Proviene de Santa Margarita María Alacoque (1647-1690). Ella cuenta así su revelación:

"Estando yo delante del Santísimo Sacramento me encontré toda penetrada por Su divina presencia. El Señor me hizo reposar por muy largo tiempo sobre su pecho divino, en el cual me descubrió todas las maravillas de su amor y los secretos inexplicables de su Corazón Sagrado."

En una carta dirigida por ella a la Madre Saumaise el 2 de Marzo de 1686 le dice:

“Él (Jesús) desea que usted mande a hacer unas placas de cobre con la imagen de su Sagrado Corazón para que todos aquellos que quisieran ofrecerle un homenaje las pongan en sus casas, y unas pequeñas para llevarlas puestas”.

Ella misma llevaba una sobre su pecho, debajo del hábito e invitaba a sus novicias a hacer lo mismo.

Hizo muchas de estas imágenes y recomendaba que su uso era muy agradable al Sagrado Corazón.

Fue especialmente en el año 1720, durante una terrible plaga en Marsella, que este pequeño escapulario, o como se le llamó “Salvaguardia”, se difundió entre todos los fieles.
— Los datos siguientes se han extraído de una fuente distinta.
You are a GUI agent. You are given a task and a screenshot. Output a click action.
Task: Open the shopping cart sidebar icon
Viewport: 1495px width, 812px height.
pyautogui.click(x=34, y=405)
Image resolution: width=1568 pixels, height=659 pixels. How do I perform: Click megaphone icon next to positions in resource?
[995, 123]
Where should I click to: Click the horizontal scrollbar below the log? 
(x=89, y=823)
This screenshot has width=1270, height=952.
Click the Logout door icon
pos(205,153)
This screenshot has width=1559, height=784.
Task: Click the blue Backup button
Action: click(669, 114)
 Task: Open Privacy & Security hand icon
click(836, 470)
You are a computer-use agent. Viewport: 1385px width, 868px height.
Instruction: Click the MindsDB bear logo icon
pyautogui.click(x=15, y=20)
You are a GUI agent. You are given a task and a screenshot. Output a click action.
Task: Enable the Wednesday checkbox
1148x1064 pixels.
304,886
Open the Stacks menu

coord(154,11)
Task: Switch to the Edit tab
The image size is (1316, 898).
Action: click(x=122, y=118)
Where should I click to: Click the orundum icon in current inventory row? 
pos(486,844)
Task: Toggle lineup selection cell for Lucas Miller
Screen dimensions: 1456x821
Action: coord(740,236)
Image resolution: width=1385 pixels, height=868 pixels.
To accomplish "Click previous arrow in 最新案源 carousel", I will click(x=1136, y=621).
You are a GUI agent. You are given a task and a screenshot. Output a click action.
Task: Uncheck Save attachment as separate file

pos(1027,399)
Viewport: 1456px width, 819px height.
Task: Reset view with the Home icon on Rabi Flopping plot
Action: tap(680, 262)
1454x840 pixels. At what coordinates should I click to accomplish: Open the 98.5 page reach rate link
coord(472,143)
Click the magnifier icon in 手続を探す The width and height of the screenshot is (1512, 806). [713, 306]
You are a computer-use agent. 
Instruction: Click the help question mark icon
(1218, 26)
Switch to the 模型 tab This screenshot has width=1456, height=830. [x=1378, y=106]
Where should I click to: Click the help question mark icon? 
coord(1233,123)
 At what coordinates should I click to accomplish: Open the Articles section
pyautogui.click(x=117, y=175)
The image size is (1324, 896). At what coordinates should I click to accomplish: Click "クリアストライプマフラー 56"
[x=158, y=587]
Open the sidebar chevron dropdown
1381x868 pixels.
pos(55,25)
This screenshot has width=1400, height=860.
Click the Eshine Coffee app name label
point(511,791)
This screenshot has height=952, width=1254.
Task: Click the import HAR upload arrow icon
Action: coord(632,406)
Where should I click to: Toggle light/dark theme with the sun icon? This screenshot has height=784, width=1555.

Este “Detente” consistía en un pedazo de tela blanca en la cual la imagen del Sagrado Corazón era bordada, con la leyenda “Oh Corazón de Jesús, abismo de amor y misericordia, en ti confío” (Las palabras: “Detente, el Corazón de Jesús está aquí” corresponden a un período posterior).

Ella hizo, con la ayuda de sus hermanas en religión, miles de estos emblemas y los repartieron por toda la ciudad y alrededores. Poco después la plaga cesó.

En el tiempo de la Revolución Francesa se desató una violenta persecución contra la Iglesia. Estos escapularios se consideraron como evidencia de hostilidad al régimen revolucionario. Durante el juicio de la reina María Antonieta, se produjo en su contra, como evidencia, un pedazo de papel muy fino que se encontró entre sus pertenencias, en el que la imagen del Sagrado Corazón estaba dibujada, con la llaga, la cruz y la corona de espinas, y con la leyenda: “Sagrado Corazón de Jesús, ten misericordia de nosotros.”

El Papa Pío IX concedió, en el año 1872, una indulgencia de 100 días una vez al día a todos los fieles que usaran alrededor de sus cuellos este emblema piadoso y rezaran un Padre Nuestro, Ave María y Gloria.

Como no es un escapulario en el sentido estricto de la palabra, sino más bien un escudo o emblema del Sagrado Corazón, las reglas generales para el escapulario propiamente llamado, no son aplicables a él. Así que no necesita ni una bendición especial, ni una ceremonia o inscripción. Es suficiente con usarlo para que cuelgue en el cuello.

En España se utilizaron en la Guerra de la Independencia y sobre todo en las Guerras Carlistas, y son precisamente los Requetés los que extendieron su uso en la Guerra Civil española como "detente bala" como protección en los combates.